Don't forget a title (`plt.title`) and a legend (`plt.legend`)!
To add text labels, we'll have to iterate through all the bars and append an appropriate label to each one. First, set up a list called labels
All of the positive, neutral, and negative data should be in one list.
We can use ax.patches
to find a list of all the bars currently in the graph. We can then zip
the labels and patches together, iterate through that, and for each patch use ax.text
to attribute a label to each bar. Make sure you have an appropriate location when using ax.text
!
Seeing Your Graph
It's time to put all of our functions together into a program! Call produce_dataframe()
and produce_graph
inside of your main()
function with the proper parameters, and run your main()
to see your completed graphs!
Example bar graph
Conclusion
With the help of APIs in sentiment analysis, we can draw objective, accurate conclusions from the data we collect in a labor-efficient and structured way.
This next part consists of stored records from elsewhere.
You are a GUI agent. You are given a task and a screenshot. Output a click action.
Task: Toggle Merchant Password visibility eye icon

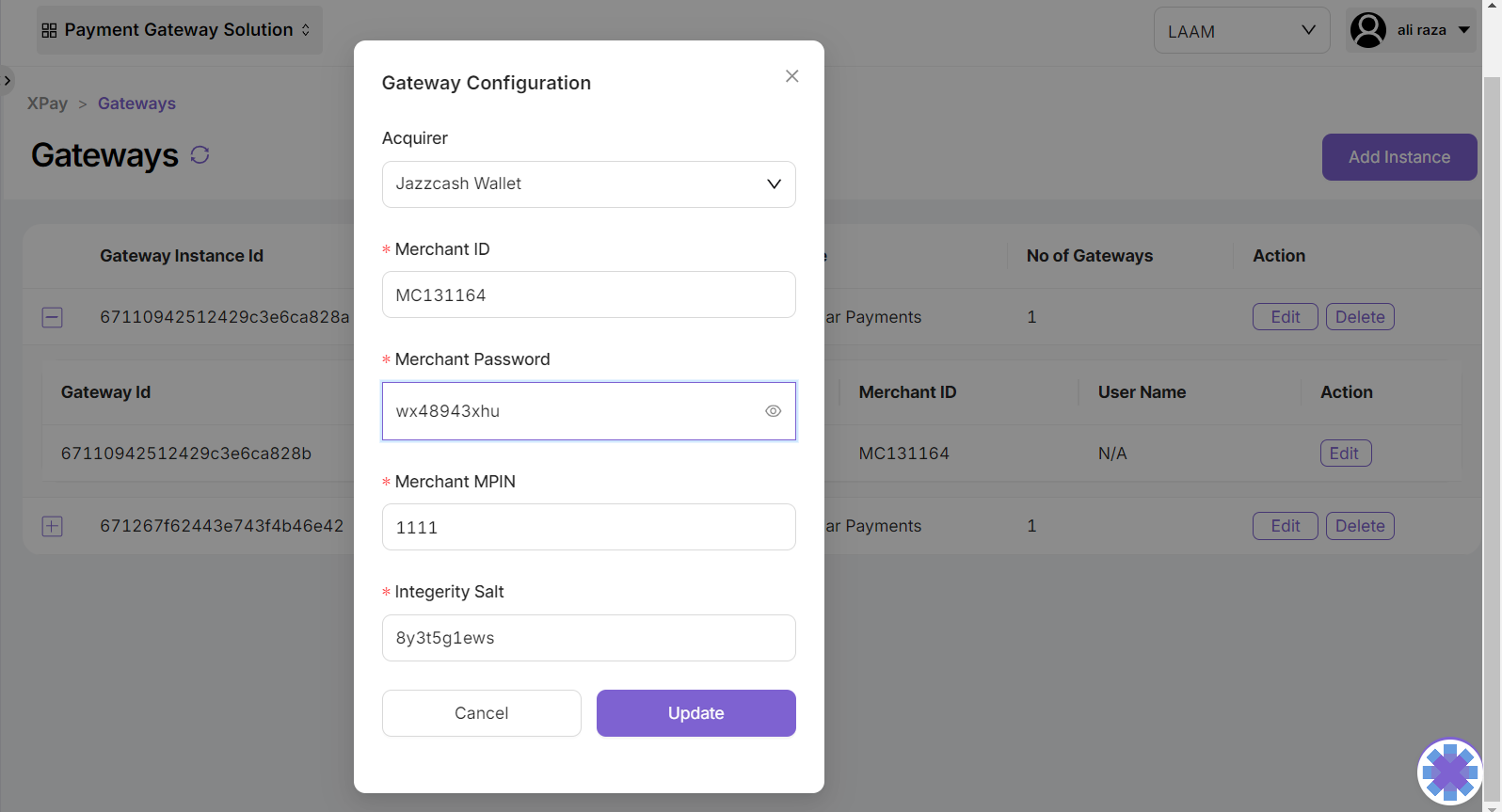click(x=773, y=411)
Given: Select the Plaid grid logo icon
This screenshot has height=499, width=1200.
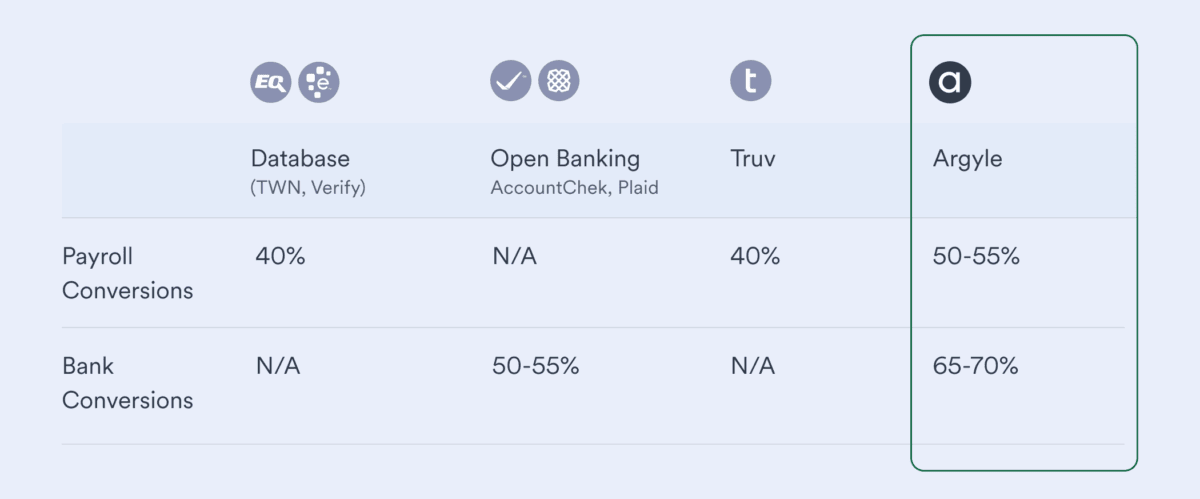Looking at the screenshot, I should 559,81.

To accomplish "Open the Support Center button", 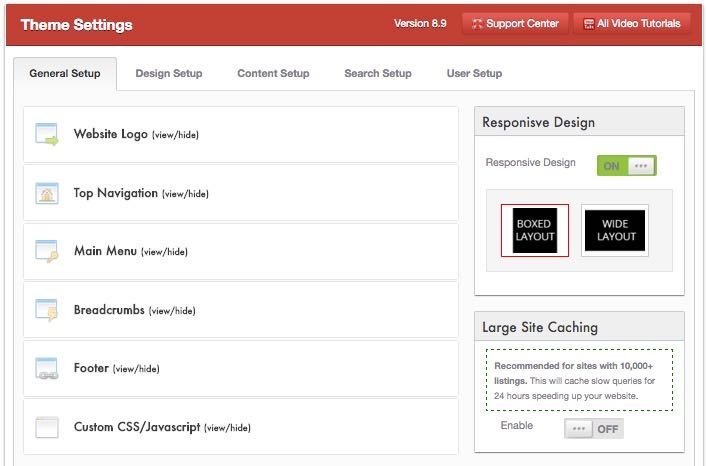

The categorization of emotions from key words and phrases lets us analyze them apart from external factors like biases and hidden search results. In politics, sentiment analysis performed on diverse platforms like Twitter not only provides reliable results, but also reduces the likelihood of corruption. Ultimately, this increases transparency, making for a well-informed citizen body and mutual trust between politicians and their supporters.
You can apply what you learned about APIs and sentiment analysis to other areas of life as well. For instance, if you’re conducting research in the social sciences, you can use APIs to gather a large amount of data from a sample or population in a very short time. You can then apply your sentiment analysis knowledge to properly draw conclusions from the data you collected. APIs such as the ones developed by Twitter are also widely available as open-source tools online with a developer account. This ease of use allows anyone to conduct their desired research, whether it’s to establish personal brand identity, find out the true feelings an audience has about certain businesses, or simply for fun.